TEXT FOR ANALYSIS>
Shortly after Evan Handler learned, at the age of 24, that he had leukemia
and a life-expectancy of "not very long," he began making notes on
an oversized laptop about his medical ordeal and other matters of a problematic
existence that seemed about to end all too soon.
Even as he recorded this story, though, its plot line changed. Against all
odds, and with the help of a bone-marrow transplant, Handler emerged five years
later cancer-free -- and with a survivor's memoir that, after first coming to
life as a theater piece, in expanded prose form became his first book, Time
on Fire: My Comedy of Terrors (Little, Brown).
In losing his disease, Evan Handler -- known as an actor from such hit Broadway
plays as Six Degrees of Separation and the television series Sex and
the City -- acquired a second career as a writer.
Now
he's produced a second volume, It's
Only Temporary: The Good News and the Bad News of Being Alive (Riverhead),
which picks up where the first one ended.
The good news is obvious. But what could be bad? How can a man given a second
chance at life not face each day with unbounded joy?
"I think most people have difficulty appreciating things as fully as they
intellectually know they should," said Handler, now 47 and living in Los
Angeles, a coast away from his once-native New York. "I think the sort
of backward way I've lived life -- experiencing old age and near death first
-- doesn't change the circumstances or the struggle. It just maybe intensifies
and crystallizes the issues.... Life inevitably becomes a series of choices: 'Do
I indulge myself now, or do I make an investment toward a future?' And when
you don't have as much trust in a future as maybe other people do, it makes
some of those longer-term investments more difficult. It can lead to a real
restlessness. As the book tells, I ping-ponged around for a long time, not knowing
exactly which way to live my life."

APPLY WHAT YOU READ>
1. According to the article about Evan Handler, how old was he when he learned he had leukemia?
2. Copy the stretch of the article about Evan Handler from "Even as he recorded" through "first one ended." word for word.

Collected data
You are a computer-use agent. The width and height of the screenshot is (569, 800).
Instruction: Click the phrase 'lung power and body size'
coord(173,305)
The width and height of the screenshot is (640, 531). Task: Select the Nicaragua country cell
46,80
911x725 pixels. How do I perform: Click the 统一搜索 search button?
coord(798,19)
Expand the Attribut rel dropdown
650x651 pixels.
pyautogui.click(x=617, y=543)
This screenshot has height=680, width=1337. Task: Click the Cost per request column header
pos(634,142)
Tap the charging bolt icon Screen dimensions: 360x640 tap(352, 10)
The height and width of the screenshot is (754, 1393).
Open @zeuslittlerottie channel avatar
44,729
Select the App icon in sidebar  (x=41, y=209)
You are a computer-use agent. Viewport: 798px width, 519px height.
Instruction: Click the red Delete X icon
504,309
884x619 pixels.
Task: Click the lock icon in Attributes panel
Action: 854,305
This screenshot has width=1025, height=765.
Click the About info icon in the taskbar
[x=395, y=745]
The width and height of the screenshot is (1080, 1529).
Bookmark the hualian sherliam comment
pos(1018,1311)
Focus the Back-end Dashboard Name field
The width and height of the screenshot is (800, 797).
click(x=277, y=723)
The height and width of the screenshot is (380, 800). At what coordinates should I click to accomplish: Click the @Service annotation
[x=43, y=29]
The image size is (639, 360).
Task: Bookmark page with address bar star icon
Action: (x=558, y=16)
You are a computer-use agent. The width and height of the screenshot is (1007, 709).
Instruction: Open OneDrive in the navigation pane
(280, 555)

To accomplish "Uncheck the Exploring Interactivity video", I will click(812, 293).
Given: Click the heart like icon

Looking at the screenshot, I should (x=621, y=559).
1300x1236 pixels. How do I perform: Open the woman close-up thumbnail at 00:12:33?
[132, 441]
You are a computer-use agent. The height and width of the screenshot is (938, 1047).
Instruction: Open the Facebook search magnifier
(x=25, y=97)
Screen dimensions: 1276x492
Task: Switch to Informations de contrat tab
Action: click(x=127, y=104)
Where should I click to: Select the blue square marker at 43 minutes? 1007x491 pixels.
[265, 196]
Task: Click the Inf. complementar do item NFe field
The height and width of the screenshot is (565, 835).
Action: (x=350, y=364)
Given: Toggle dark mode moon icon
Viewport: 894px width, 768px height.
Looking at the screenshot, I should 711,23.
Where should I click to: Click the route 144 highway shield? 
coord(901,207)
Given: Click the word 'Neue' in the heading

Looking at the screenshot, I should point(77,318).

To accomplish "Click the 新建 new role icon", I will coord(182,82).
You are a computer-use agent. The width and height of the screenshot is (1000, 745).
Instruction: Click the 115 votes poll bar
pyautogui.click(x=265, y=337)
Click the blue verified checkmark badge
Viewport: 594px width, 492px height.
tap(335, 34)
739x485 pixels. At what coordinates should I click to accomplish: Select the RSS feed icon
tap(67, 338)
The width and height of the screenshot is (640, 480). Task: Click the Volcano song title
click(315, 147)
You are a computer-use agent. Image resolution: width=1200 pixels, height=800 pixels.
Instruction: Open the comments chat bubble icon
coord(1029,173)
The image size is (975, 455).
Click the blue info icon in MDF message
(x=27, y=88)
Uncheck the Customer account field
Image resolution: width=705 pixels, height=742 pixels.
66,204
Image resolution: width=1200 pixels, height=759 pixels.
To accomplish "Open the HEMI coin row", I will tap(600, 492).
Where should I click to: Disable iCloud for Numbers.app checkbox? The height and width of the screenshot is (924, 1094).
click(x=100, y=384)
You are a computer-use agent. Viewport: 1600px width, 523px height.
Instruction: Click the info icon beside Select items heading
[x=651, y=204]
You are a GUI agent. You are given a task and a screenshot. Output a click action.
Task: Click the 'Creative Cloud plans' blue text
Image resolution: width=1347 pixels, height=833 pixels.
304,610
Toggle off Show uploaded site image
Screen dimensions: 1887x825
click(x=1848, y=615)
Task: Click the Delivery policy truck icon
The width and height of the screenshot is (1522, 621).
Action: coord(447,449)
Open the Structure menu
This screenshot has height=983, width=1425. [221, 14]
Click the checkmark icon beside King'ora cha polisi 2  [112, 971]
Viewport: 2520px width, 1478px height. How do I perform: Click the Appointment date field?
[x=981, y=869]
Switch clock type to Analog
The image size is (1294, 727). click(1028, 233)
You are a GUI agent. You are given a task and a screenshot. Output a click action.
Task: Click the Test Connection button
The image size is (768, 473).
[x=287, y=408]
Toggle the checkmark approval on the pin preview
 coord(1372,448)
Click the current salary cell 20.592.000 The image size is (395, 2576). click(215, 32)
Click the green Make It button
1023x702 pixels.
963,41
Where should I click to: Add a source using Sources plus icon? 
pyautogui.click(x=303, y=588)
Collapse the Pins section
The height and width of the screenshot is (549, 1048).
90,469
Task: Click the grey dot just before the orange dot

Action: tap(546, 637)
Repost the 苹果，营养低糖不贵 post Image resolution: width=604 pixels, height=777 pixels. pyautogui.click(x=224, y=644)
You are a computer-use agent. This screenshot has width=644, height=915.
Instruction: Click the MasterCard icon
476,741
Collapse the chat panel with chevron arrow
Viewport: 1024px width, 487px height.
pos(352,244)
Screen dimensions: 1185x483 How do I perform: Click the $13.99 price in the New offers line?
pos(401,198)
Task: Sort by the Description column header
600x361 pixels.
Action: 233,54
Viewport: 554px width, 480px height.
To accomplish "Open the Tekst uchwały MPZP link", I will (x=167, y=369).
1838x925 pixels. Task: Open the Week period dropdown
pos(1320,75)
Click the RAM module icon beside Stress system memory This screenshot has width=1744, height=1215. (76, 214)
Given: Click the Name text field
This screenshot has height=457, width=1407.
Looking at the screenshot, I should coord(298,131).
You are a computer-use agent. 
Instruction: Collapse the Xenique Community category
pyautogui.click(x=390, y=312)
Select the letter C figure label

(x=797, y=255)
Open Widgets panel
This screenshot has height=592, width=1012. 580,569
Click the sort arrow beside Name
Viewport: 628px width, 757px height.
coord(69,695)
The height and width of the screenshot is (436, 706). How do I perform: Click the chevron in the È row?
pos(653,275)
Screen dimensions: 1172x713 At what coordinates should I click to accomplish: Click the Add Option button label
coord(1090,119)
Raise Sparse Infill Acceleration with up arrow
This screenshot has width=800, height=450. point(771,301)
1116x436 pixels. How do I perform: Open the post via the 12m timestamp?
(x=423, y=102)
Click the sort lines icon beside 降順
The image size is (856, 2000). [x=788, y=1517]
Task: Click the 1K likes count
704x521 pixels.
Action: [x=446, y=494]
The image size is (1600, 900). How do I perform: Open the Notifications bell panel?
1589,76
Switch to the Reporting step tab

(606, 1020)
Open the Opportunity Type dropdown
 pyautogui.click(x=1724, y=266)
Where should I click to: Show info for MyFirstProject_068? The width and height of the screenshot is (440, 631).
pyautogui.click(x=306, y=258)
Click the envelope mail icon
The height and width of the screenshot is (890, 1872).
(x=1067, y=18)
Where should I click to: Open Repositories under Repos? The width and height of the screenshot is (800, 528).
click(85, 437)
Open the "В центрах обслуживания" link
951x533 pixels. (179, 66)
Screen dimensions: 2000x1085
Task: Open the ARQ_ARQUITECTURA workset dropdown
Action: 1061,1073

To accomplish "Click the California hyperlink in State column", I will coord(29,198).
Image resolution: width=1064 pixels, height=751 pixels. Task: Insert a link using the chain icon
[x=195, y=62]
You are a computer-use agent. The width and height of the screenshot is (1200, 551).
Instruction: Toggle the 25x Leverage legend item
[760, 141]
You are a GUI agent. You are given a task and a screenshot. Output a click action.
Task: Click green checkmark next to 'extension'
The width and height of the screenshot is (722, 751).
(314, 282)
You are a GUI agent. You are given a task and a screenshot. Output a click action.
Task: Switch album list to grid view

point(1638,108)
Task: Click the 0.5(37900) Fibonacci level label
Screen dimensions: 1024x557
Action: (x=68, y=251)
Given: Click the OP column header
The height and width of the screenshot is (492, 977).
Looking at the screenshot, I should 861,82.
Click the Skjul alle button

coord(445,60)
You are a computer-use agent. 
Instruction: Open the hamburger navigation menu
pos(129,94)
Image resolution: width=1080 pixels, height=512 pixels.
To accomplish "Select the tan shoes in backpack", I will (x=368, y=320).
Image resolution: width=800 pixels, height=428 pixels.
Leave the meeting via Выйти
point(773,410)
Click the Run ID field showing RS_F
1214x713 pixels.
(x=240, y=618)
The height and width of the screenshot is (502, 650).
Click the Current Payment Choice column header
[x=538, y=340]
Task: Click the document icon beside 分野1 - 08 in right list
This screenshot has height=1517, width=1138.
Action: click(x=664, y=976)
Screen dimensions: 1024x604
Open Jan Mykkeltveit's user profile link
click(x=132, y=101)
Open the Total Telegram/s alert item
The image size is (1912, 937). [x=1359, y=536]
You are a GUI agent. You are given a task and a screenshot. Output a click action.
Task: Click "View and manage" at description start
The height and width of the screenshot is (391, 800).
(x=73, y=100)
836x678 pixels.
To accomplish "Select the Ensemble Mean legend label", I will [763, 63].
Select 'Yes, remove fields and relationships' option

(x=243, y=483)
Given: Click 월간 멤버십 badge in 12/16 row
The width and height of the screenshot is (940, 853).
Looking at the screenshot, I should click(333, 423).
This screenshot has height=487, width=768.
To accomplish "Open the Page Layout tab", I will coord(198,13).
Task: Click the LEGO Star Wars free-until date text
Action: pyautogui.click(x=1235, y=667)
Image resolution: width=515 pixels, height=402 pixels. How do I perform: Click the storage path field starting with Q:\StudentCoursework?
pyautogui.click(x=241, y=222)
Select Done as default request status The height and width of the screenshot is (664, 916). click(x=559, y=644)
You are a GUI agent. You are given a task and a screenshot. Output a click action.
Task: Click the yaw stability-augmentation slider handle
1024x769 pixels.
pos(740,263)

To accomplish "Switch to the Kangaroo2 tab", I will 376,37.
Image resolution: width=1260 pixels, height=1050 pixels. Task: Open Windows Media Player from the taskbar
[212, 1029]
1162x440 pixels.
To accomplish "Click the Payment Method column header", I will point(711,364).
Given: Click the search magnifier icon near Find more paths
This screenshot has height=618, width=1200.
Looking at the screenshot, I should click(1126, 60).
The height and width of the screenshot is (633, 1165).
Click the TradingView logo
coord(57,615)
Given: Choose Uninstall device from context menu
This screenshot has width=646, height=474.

YOUR RESPONSES>
1. He was 24.

2.
Even as he recorded this story, though, its plot line changed. Against all
odds, and with the help of a bone-marrow transplant, Handler emerged five years
later cancer-free -- and with a survivor's memoir that, after first coming to
life as a theater piece, in expanded prose form became his first book, Time
on Fire: My Comedy of Terrors (Little, Brown).
In losing his disease, Evan Handler -- known as an actor from such hit Broadway
plays as Six Degrees of Separation and the television series Sex and
the City -- acquired a second career as a writer.
Now
he's produced a second volume, It's
Only Temporary: The Good News and the Bad News of Being Alive (Riverhead),
which picks up where the first one ended.